+++ PAGE +++
Let's set up a simple axisymmetric model with the following parameters:
rinner = 0.002;
len = 0.1;
(* No gradients in the z-direction so make len small for now *)
len = rinner/5;
tend = 200;
Deff = 8*10^-9;
(* Porosity *)
epsilon = 0.5;
We will create an operator, initialize the domain to a concentration of 1, impart a DirichletCondition of 0 on the outer wall (named rinner for now), and create a couple of visualizations.
(* Set up the operator *)
op = TimeMassTransportModelAxisymmetric[c[t, r, z], t, {r, z}, Deff,
"NoFlow", "NoReaction", epsilon];
(* Create Domain *)
Ω2Daxi = Rectangle[{0, 0}, {rinner, len}];
(* Setup Boundary and Initial Conditions *)
Subscript[Γ, wall] =
DirichletCondition[c[t, r, z] == 0, r == rinner];
ic = c[0, r, z] == 1;
(* Solve PDE *)
cfun = NDSolveValue[{op == 0, Subscript[Γ, wall], ic},
c, {t, 0, tend}, {r, z} ∈ Ω2Daxi];
(* Setup ContourPlot Visualiztion *)
cRange = MinMax[cfun["ValuesOnGrid"]];
legendBar =
BarLegend[{"TemperatureMap", cRange(*{0,1}*)}, 10,
LegendLabel ->
Style["[!(*FractionBox[(mol), SuperscriptBox[(m),
(3)]])]", Opacity[0.6`]]];
options = {PlotRange -> cRange,
ColorFunction -> ColorData[{"TemperatureMap", cRange}],
ContourStyle -> Opacity[0.1`], ColorFunctionScaling -> False,
Contours -> 30, PlotPoints -> 100, FrameLabel -> {"r", "z"},
PlotLabel -> Style["Concentration Field: c(t,r,z)", 18],
AspectRatio -> 1, ImageSize -> 250};
nframes = 30;
frames = Table[
Legended[
ContourPlot[cfun[t, r, z], {r, z} ∈ Ω2Daxi,
Evaluate[options]], legendBar], {t, 0, tend, tend/nframes}];
frames = Rasterize[#1, "Image", ImageResolution -> 100] & /@ frames;
ListAnimate[frames, SaveDefinitions -> True, ControlPlacement -> Top]
(* Setup Fake 3D Visualization *)
+++ RAW DATA +++
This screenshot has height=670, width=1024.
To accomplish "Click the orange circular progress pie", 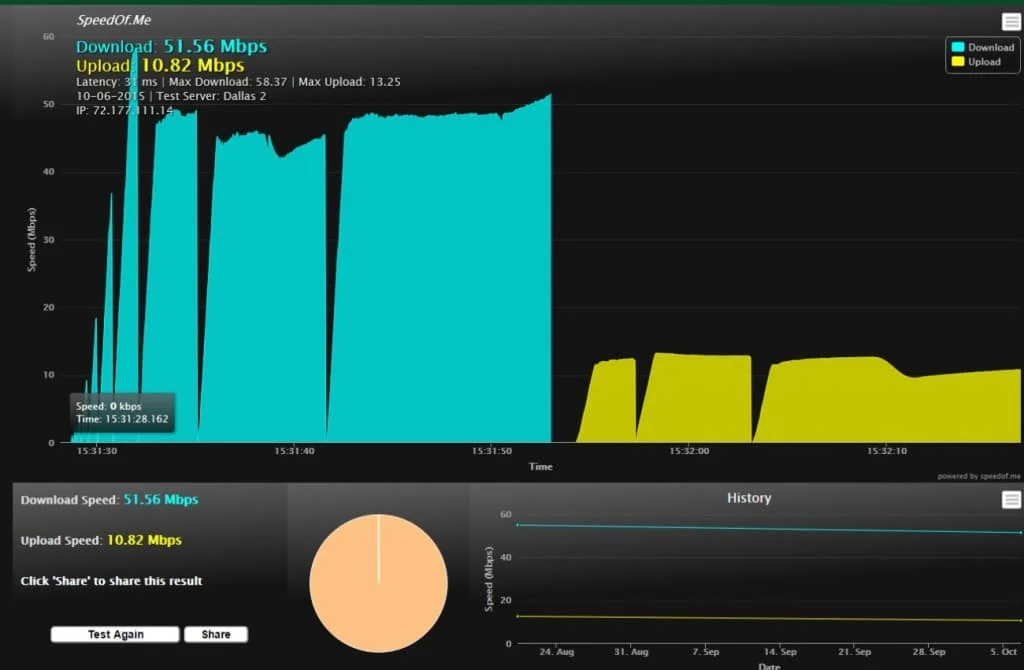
+++
REQUIREMENT 1: Print the part of the diffusion model page that opens with the words containing "epsilon = 0.5;" and closes with "couple of visualizations.".
REQUIREMENT 2: On the diffusion model page, what value is given to the porosity, epsilon?

EXERCISE RESULT 1:
epsilon = 0.5;
We will create an operator, initialize the domain to a concentration of 1, impart a DirichletCondition of 0 on the outer wall (named rinner for now), and create a couple of visualizations.

EXERCISE RESULT 2: 0.5